Saved entries:
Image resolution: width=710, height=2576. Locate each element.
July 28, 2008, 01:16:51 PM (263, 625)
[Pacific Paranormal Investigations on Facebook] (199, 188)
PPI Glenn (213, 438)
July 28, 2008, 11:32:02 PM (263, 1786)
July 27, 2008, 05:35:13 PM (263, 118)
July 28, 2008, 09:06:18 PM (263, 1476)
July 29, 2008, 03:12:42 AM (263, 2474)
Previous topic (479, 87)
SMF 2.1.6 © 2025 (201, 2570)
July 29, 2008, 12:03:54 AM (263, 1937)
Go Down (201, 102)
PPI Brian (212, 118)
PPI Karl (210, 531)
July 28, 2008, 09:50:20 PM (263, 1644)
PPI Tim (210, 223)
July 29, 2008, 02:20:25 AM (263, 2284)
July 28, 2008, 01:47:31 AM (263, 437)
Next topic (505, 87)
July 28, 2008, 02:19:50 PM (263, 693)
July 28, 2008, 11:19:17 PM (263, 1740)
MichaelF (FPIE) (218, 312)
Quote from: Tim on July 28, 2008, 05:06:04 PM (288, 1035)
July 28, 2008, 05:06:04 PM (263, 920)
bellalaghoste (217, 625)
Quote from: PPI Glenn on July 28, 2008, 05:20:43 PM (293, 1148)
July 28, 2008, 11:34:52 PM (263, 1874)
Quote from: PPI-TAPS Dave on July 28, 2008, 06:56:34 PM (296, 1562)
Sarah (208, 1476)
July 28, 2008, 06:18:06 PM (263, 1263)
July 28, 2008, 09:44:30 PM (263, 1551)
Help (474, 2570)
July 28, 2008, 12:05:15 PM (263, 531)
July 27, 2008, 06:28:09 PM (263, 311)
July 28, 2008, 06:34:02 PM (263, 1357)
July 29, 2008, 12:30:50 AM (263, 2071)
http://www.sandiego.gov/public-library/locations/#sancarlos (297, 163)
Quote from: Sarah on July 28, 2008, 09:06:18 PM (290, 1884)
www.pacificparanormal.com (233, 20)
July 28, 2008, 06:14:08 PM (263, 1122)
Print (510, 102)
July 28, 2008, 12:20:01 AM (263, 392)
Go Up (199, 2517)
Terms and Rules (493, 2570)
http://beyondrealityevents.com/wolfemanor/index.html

| TASK INSTRUCTIONS |
The full set of entries must be printed again without any alteration.

| ANSWER TO THIS PROBLEM |
Image resolution: width=710, height=2576. Locate each element.
July 28, 2008, 01:16:51 PM (263, 625)
[Pacific Paranormal Investigations on Facebook] (199, 188)
PPI Glenn (213, 438)
July 28, 2008, 11:32:02 PM (263, 1786)
July 27, 2008, 05:35:13 PM (263, 118)
July 28, 2008, 09:06:18 PM (263, 1476)
July 29, 2008, 03:12:42 AM (263, 2474)
Previous topic (479, 87)
SMF 2.1.6 © 2025 (201, 2570)
July 29, 2008, 12:03:54 AM (263, 1937)
Go Down (201, 102)
PPI Brian (212, 118)
PPI Karl (210, 531)
July 28, 2008, 09:50:20 PM (263, 1644)
PPI Tim (210, 223)
July 29, 2008, 02:20:25 AM (263, 2284)
July 28, 2008, 01:47:31 AM (263, 437)
Next topic (505, 87)
July 28, 2008, 02:19:50 PM (263, 693)
July 28, 2008, 11:19:17 PM (263, 1740)
MichaelF (FPIE) (218, 312)
Quote from: Tim on July 28, 2008, 05:06:04 PM (288, 1035)
July 28, 2008, 05:06:04 PM (263, 920)
bellalaghoste (217, 625)
Quote from: PPI Glenn on July 28, 2008, 05:20:43 PM (293, 1148)
July 28, 2008, 11:34:52 PM (263, 1874)
Quote from: PPI-TAPS Dave on July 28, 2008, 06:56:34 PM (296, 1562)
Sarah (208, 1476)
July 28, 2008, 06:18:06 PM (263, 1263)
July 28, 2008, 09:44:30 PM (263, 1551)
Help (474, 2570)
July 28, 2008, 12:05:15 PM (263, 531)
July 27, 2008, 06:28:09 PM (263, 311)
July 28, 2008, 06:34:02 PM (263, 1357)
July 29, 2008, 12:30:50 AM (263, 2071)
http://www.sandiego.gov/public-library/locations/#sancarlos (297, 163)
Quote from: Sarah on July 28, 2008, 09:06:18 PM (290, 1884)
www.pacificparanormal.com (233, 20)
July 28, 2008, 06:14:08 PM (263, 1122)
Print (510, 102)
July 28, 2008, 12:20:01 AM (263, 392)
Go Up (199, 2517)
Terms and Rules (493, 2570)
http://beyondrealityevents.com/wolfemanor/index.html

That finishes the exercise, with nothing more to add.